Today I experienced one of the tangible benefits of having moved my 86 year-old Mom's money. While making arrangements to move her to assisted living, we decided to move Mom's cash from Chase to the Meijers Credit Union. Mom worked for Meijers for years and we thought we'd get better service there. Two months later we've absolutely validated the decision.
When we opened the account we got her a debit card. She has dementia and we were doing everything possible to simplify money management for her. But, I was concerned that she'd have a problem remembering her PIN. So we picked a number I was positive she wouldn't forget.
Yesterday, I heard via my step-sister that they had gone shopping and the store's system wouldn't accept her PIN. I'm assuming the CU changed the PIN and probably notified her but that she had forgotten the new number. So, I went online looking for a way to reset the PIN but (no surprise) they don't let you do it online. I thought it was unlikely they'd respond, but I sent them a quick email explaining the problem.
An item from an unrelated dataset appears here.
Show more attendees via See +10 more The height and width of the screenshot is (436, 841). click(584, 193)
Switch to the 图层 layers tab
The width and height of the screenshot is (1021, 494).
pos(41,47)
Unbelievably, I got an email response this morning offering to reset the PIN and asking for the number. I responded immediately and, within ten minutes got a response saying that it was done!! Now, THAT is customer service!
Contrast that with the hours we spent with Chase on the phone just trying to get Mom's address changed. One of the reasons it took so long was that Chase generates their own (synthetic) "security" questions. They obviously crawl the web, collect data about their customers and fabricate questions like: "What make and model car did you drive three years ago?" My 86 year old Mom failed the security screen THREE times and we finally had to demand that a call center supervisor abandon their ridiculous process and change her address.
Move Your Money! It's worth the hassle.